Recorded data

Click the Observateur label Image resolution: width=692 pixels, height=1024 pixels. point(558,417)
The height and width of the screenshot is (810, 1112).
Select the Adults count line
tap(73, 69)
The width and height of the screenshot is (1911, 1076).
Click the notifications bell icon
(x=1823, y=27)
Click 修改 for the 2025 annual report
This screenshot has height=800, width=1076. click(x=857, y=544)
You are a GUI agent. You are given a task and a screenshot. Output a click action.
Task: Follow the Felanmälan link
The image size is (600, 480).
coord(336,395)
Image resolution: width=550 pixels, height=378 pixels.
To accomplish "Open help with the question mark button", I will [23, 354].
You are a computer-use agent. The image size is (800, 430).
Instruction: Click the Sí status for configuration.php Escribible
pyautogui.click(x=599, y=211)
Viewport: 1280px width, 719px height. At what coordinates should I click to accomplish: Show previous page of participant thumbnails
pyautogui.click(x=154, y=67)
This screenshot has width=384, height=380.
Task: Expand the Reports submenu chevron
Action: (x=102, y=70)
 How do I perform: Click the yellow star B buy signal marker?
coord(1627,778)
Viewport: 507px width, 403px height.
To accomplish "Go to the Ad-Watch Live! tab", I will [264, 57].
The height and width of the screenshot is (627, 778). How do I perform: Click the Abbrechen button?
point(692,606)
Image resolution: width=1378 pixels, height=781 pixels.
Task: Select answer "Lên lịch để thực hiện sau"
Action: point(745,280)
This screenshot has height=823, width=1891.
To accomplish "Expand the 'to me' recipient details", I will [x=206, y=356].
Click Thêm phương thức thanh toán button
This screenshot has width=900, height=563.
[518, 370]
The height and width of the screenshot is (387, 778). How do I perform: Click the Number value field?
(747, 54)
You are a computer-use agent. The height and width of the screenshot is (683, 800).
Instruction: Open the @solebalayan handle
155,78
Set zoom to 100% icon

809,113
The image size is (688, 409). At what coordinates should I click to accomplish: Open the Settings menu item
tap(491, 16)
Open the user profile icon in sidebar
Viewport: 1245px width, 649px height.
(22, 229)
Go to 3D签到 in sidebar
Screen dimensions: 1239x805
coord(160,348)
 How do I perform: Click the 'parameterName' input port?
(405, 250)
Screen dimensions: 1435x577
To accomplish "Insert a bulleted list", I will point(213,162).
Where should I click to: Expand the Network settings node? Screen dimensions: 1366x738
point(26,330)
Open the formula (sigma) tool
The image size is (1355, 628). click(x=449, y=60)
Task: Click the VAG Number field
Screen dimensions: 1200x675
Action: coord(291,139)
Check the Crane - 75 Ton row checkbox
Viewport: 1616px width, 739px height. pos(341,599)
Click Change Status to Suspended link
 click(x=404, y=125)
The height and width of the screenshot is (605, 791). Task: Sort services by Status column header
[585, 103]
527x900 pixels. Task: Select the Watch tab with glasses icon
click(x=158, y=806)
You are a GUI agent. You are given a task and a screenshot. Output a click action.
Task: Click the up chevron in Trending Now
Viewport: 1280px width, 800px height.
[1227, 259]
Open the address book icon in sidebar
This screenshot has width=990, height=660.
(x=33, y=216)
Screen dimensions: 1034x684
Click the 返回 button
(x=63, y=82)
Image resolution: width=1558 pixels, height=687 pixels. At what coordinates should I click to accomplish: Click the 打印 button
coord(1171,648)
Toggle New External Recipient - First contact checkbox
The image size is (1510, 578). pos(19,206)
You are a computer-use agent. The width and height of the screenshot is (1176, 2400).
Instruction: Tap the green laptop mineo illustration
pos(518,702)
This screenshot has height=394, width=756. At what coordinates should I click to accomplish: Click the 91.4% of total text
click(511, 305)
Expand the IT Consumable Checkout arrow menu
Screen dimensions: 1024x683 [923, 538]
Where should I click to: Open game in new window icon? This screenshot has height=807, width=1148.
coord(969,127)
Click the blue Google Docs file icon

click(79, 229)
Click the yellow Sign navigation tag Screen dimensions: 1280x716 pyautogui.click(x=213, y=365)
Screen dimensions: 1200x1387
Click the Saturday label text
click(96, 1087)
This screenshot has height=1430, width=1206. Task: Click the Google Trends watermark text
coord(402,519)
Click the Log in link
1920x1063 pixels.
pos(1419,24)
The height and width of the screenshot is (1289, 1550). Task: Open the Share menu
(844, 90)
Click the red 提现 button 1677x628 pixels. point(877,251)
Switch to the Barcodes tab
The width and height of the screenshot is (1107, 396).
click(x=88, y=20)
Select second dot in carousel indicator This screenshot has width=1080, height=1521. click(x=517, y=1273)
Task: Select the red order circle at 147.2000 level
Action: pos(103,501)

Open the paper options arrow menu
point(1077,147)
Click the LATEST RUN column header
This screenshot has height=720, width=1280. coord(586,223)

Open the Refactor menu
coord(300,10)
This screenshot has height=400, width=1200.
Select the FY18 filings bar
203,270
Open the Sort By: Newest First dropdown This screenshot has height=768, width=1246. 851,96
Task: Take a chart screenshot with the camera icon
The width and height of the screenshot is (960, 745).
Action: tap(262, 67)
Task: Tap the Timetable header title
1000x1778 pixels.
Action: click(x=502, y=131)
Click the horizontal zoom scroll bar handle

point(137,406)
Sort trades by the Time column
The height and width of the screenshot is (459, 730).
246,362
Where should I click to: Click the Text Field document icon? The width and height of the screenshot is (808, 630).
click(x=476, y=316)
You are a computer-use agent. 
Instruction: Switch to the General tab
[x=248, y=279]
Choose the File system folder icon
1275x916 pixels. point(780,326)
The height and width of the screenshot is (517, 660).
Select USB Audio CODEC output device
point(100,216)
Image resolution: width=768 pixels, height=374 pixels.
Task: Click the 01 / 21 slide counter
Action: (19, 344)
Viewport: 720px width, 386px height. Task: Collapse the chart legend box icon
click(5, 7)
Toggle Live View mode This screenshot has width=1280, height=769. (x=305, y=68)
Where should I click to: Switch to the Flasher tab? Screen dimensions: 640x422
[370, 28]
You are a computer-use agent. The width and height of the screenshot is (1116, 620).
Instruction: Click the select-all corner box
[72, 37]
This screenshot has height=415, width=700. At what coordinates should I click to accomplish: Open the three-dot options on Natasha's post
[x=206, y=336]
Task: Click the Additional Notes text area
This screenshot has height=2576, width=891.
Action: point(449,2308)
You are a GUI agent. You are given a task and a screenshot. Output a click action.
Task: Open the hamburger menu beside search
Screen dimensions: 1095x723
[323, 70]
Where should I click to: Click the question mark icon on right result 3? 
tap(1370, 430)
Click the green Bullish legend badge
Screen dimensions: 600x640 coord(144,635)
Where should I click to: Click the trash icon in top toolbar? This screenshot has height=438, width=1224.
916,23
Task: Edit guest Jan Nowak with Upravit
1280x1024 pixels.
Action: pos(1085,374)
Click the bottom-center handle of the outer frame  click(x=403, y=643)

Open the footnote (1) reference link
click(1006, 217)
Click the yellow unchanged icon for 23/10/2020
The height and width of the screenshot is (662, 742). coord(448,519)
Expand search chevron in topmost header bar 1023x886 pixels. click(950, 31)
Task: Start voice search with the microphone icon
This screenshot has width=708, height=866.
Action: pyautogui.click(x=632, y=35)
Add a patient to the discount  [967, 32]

→ Work instructions: Your task is to output all of the data above word for word.

→ Result for this task:
Click the Observateur label Image resolution: width=692 pixels, height=1024 pixels. point(558,417)
The height and width of the screenshot is (810, 1112).
Select the Adults count line
tap(73, 69)
The width and height of the screenshot is (1911, 1076).
Click the notifications bell icon
(x=1823, y=27)
Click 修改 for the 2025 annual report
This screenshot has height=800, width=1076. click(x=857, y=544)
You are a GUI agent. You are given a task and a screenshot. Output a click action.
Task: Follow the Felanmälan link
The image size is (600, 480).
coord(336,395)
Image resolution: width=550 pixels, height=378 pixels.
To accomplish "Open help with the question mark button", I will [23, 354].
You are a computer-use agent. The image size is (800, 430).
Instruction: Click the Sí status for configuration.php Escribible
pyautogui.click(x=599, y=211)
Viewport: 1280px width, 719px height. At what coordinates should I click to accomplish: Show previous page of participant thumbnails
pyautogui.click(x=154, y=67)
This screenshot has width=384, height=380.
Task: Expand the Reports submenu chevron
Action: (x=102, y=70)
 How do I perform: Click the yellow star B buy signal marker?
coord(1627,778)
Viewport: 507px width, 403px height.
To accomplish "Go to the Ad-Watch Live! tab", I will [264, 57].
The height and width of the screenshot is (627, 778). How do I perform: Click the Abbrechen button?
point(692,606)
Image resolution: width=1378 pixels, height=781 pixels.
Task: Select answer "Lên lịch để thực hiện sau"
Action: point(745,280)
This screenshot has height=823, width=1891.
To accomplish "Expand the 'to me' recipient details", I will [x=206, y=356].
Click Thêm phương thức thanh toán button
This screenshot has width=900, height=563.
[518, 370]
The height and width of the screenshot is (387, 778). How do I perform: Click the Number value field?
(747, 54)
You are a computer-use agent. The height and width of the screenshot is (683, 800).
Instruction: Open the @solebalayan handle
155,78
Set zoom to 100% icon

809,113
The image size is (688, 409). At what coordinates should I click to accomplish: Open the Settings menu item
tap(491, 16)
Open the user profile icon in sidebar
Viewport: 1245px width, 649px height.
(22, 229)
Go to 3D签到 in sidebar
Screen dimensions: 1239x805
coord(160,348)
 How do I perform: Click the 'parameterName' input port?
(405, 250)
Screen dimensions: 1435x577
To accomplish "Insert a bulleted list", I will point(213,162).
Where should I click to: Expand the Network settings node? Screen dimensions: 1366x738
point(26,330)
Open the formula (sigma) tool
The image size is (1355, 628). click(x=449, y=60)
Task: Click the VAG Number field
Screen dimensions: 1200x675
Action: coord(291,139)
Check the Crane - 75 Ton row checkbox
Viewport: 1616px width, 739px height. pos(341,599)
Click Change Status to Suspended link
 click(x=404, y=125)
The height and width of the screenshot is (605, 791). Task: Sort services by Status column header
[585, 103]
527x900 pixels. Task: Select the Watch tab with glasses icon
click(x=158, y=806)
You are a GUI agent. You are given a task and a screenshot. Output a click action.
Task: Click the up chevron in Trending Now
Viewport: 1280px width, 800px height.
[1227, 259]
Open the address book icon in sidebar
This screenshot has width=990, height=660.
(x=33, y=216)
Screen dimensions: 1034x684
Click the 返回 button
(x=63, y=82)
Image resolution: width=1558 pixels, height=687 pixels. At what coordinates should I click to accomplish: Click the 打印 button
coord(1171,648)
Toggle New External Recipient - First contact checkbox
The image size is (1510, 578). pos(19,206)
You are a computer-use agent. The width and height of the screenshot is (1176, 2400).
Instruction: Tap the green laptop mineo illustration
pos(518,702)
This screenshot has height=394, width=756. At what coordinates should I click to accomplish: Click the 91.4% of total text
click(511, 305)
Expand the IT Consumable Checkout arrow menu
Screen dimensions: 1024x683 [923, 538]
Where should I click to: Open game in new window icon? This screenshot has height=807, width=1148.
coord(969,127)
Click the blue Google Docs file icon

click(79, 229)
Click the yellow Sign navigation tag Screen dimensions: 1280x716 pyautogui.click(x=213, y=365)
Screen dimensions: 1200x1387
Click the Saturday label text
click(96, 1087)
This screenshot has height=1430, width=1206. Task: Click the Google Trends watermark text
coord(402,519)
Click the Log in link
1920x1063 pixels.
pos(1419,24)
The height and width of the screenshot is (1289, 1550). Task: Open the Share menu
(844, 90)
Click the red 提现 button 1677x628 pixels. point(877,251)
Switch to the Barcodes tab
The width and height of the screenshot is (1107, 396).
click(x=88, y=20)
Select second dot in carousel indicator This screenshot has width=1080, height=1521. click(x=517, y=1273)
Task: Select the red order circle at 147.2000 level
Action: pos(103,501)

Open the paper options arrow menu
point(1077,147)
Click the LATEST RUN column header
This screenshot has height=720, width=1280. coord(586,223)

Open the Refactor menu
coord(300,10)
This screenshot has height=400, width=1200.
Select the FY18 filings bar
203,270
Open the Sort By: Newest First dropdown This screenshot has height=768, width=1246. 851,96
Task: Take a chart screenshot with the camera icon
The width and height of the screenshot is (960, 745).
Action: tap(262, 67)
Task: Tap the Timetable header title
1000x1778 pixels.
Action: click(x=502, y=131)
Click the horizontal zoom scroll bar handle

point(137,406)
Sort trades by the Time column
The height and width of the screenshot is (459, 730).
246,362
Where should I click to: Click the Text Field document icon? The width and height of the screenshot is (808, 630).
click(x=476, y=316)
You are a computer-use agent. 
Instruction: Switch to the General tab
[x=248, y=279]
Choose the File system folder icon
1275x916 pixels. point(780,326)
The height and width of the screenshot is (517, 660).
Select USB Audio CODEC output device
point(100,216)
Image resolution: width=768 pixels, height=374 pixels.
Task: Click the 01 / 21 slide counter
Action: (19, 344)
Viewport: 720px width, 386px height. Task: Collapse the chart legend box icon
click(5, 7)
Toggle Live View mode This screenshot has width=1280, height=769. (x=305, y=68)
Where should I click to: Switch to the Flasher tab? Screen dimensions: 640x422
[370, 28]
You are a computer-use agent. The width and height of the screenshot is (1116, 620).
Instruction: Click the select-all corner box
[72, 37]
This screenshot has height=415, width=700. At what coordinates should I click to accomplish: Open the three-dot options on Natasha's post
[x=206, y=336]
Task: Click the Additional Notes text area
This screenshot has height=2576, width=891.
Action: point(449,2308)
You are a GUI agent. You are given a task and a screenshot. Output a click action.
Task: Open the hamburger menu beside search
Screen dimensions: 1095x723
[323, 70]
Where should I click to: Click the question mark icon on right result 3? 
tap(1370, 430)
Click the green Bullish legend badge
Screen dimensions: 600x640 coord(144,635)
Where should I click to: Click the trash icon in top toolbar? This screenshot has height=438, width=1224.
916,23
Task: Edit guest Jan Nowak with Upravit
1280x1024 pixels.
Action: pos(1085,374)
Click the bottom-center handle of the outer frame  click(x=403, y=643)

Open the footnote (1) reference link
click(1006, 217)
Click the yellow unchanged icon for 23/10/2020
The height and width of the screenshot is (662, 742). coord(448,519)
Expand search chevron in topmost header bar 1023x886 pixels. click(950, 31)
Task: Start voice search with the microphone icon
This screenshot has width=708, height=866.
Action: pyautogui.click(x=632, y=35)
Add a patient to the discount  [967, 32]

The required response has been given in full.